Higher at Capital Fringe Festival
Higher at Capital Fringe Festival; courtesy of Fringe Fest

In Wayne L. Firestone’s new play, Higher, presented by plays2gather, a hot air balloon floats over the intersection of the Mason-Dixon Line that demarcated North from South, and the Eastern Continental Divide, which the British Empire considered the westernmost border between their colonies and lands reserved for native peoples. The balloon’s passengers are Kat (Kyle Kankonde), a Ph.D. candidate in anthropology at Rutgers, and her yuppie entrepreneur boyfriend, Marco (Colum Goebelbecker). Kat has been depressed from the COVID lockdowns’s extended isolation and Marco hopes a balloon trip will cure what ails her. The pilot, Billy (played by director Connor Lugo-Harris, who stepped into the role last minute due to COVID), is an introverted guide for the terrain below. He carries the Bible his mother gave him.

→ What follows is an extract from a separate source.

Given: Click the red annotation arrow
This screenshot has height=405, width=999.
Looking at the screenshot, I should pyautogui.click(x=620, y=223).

Billy is an immigrant from Liberia. Marco, with his slick buttoned-down wardrobe and swagger, is so accustomed to having people bend the rules whenever he flashes his cash that he alienates Billy, who takes the safety of his passengers very seriously. And as a rich White guy who thinks he’s the life of the party, his microaggressions lead Kat, who is Black, to wonder how she’s maintained a relationship with him since their years in undergrad.

At times the scenes flash back to Liberia where Billy’s late mother, Bliss (Sarah Amoyaw), who died during an ebola outbreak, and father, Gus (Brock Brown), worry that their son’s activities at the university will get him in trouble with the government—though it’s left unclear exactly what Billy does to arouse concern. Is he a political activist? Gay? Asexual? All are suggested but none are confirmed.

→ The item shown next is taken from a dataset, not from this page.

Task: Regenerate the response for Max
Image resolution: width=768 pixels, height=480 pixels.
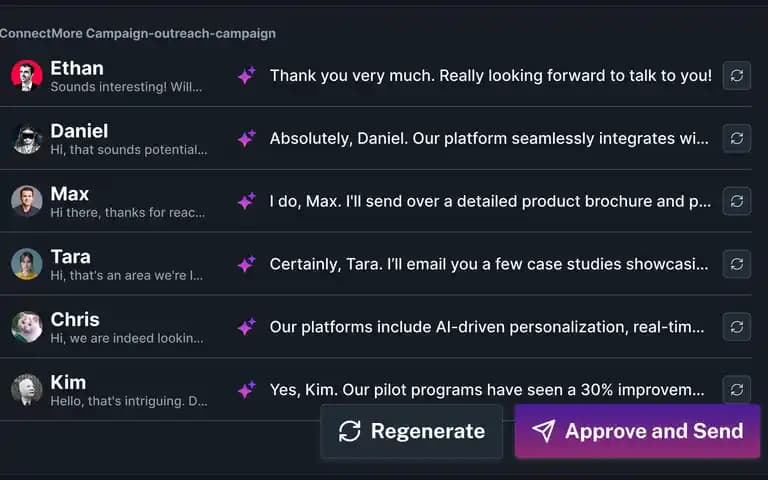Action: 737,201
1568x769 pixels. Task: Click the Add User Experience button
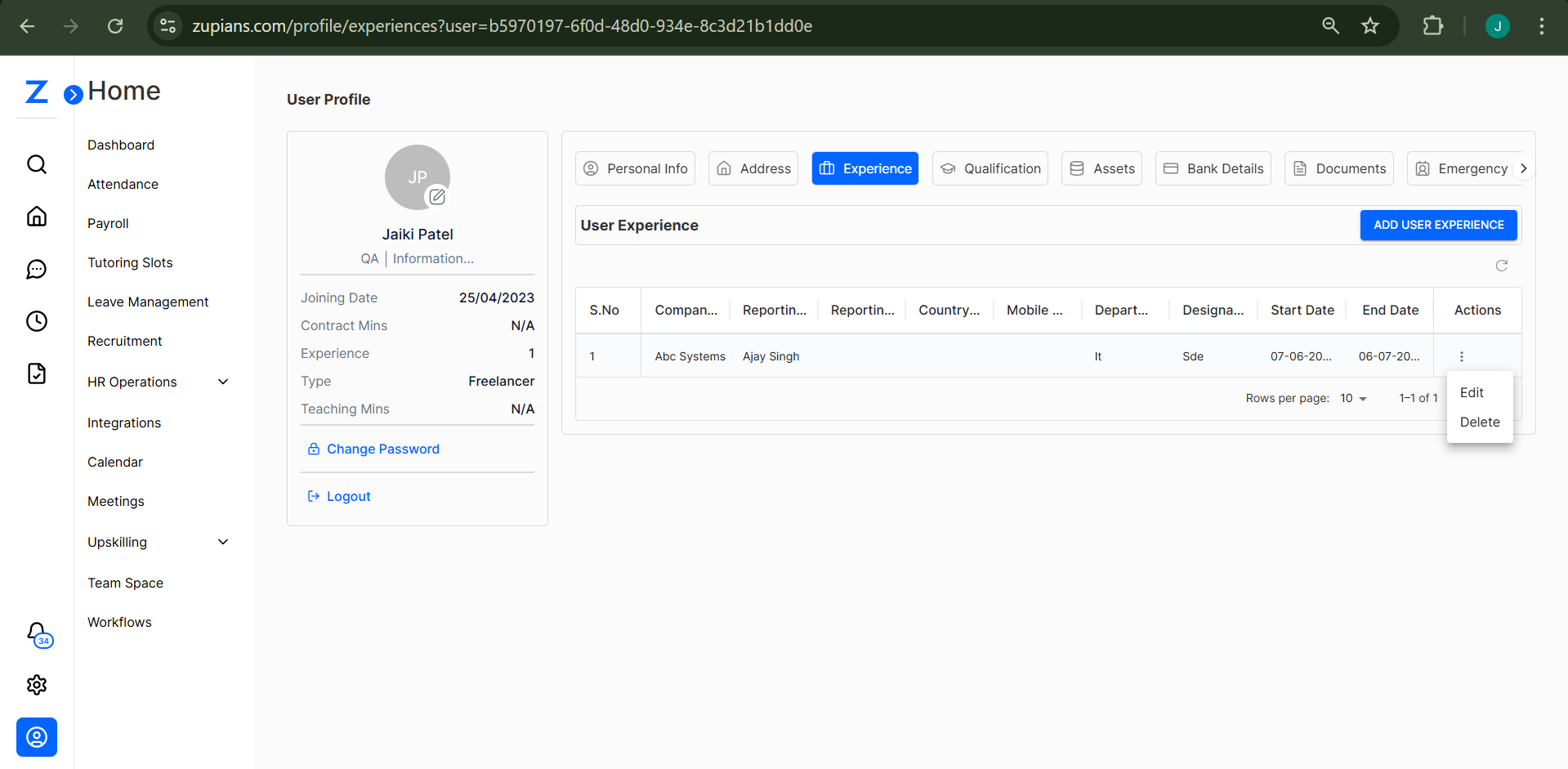[x=1438, y=225]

Higher features a play within-the-play, telling a story of Anansi, the spider and trickster hero of West African Akan folklore that Gus told Billy as a child.

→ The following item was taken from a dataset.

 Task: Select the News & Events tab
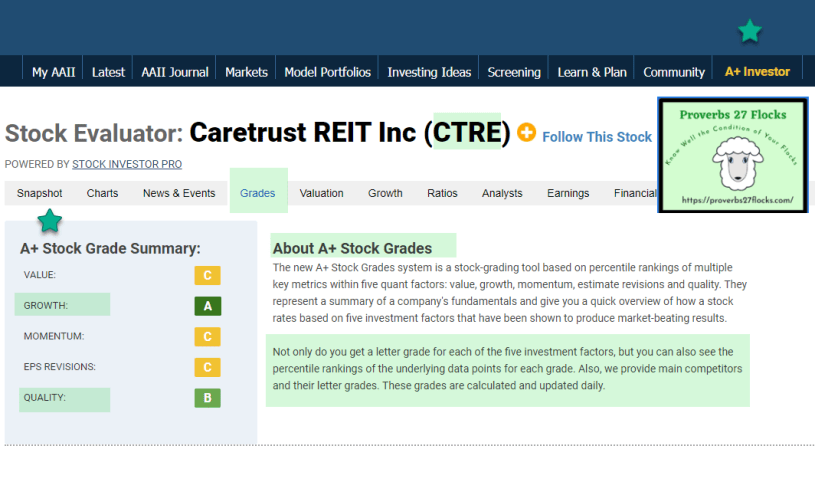(x=179, y=193)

Firestone’s script is ambitious in its melding of history, geography, and myth, but there is a lack of clarity in the narrative transitions. It’s hard to tell when and where certain scenes take place or whether a scene should be read as realist or magical-realist. We are told of a growing connection between Kat and Billy, but it’s strictly off-stage, and most of the actors seem uncertain if they have a character arc to follow. (Ironically, it’s the vapid Marco who seems to have the most coherent story.) Perhaps scenes were cut in order to fit into the short runtime that Capital Fringe demands, but 70 minutes seems insufficient to tell Firestone’s story. 

Still, there is too much to admire in Firestone’s ambition not to hope for a new draft that will resolve these problems. And—as much as any fan of make-believe can admire the audacity of simply pretending cardboard boxes are the basket of a hot-air balloon—one can’t help but wonder if a larger design budget with projections, lighting effects, or props could smooth the transitions. Fringe is a venue to try out something new, and despite its incompleteness there is something intriguing about Higher. Hopefully, Firestone and his collaborators will have a chance to get a more complete version off the ground.

Higher, by Wayne L. Firestone and directed by Connor Lugo-Harris plays as part of Capital Fringe Festival through July 24 at W. Washington (Formerly Forever 21), 3222 M St. NW. capitalfringe.org. $15.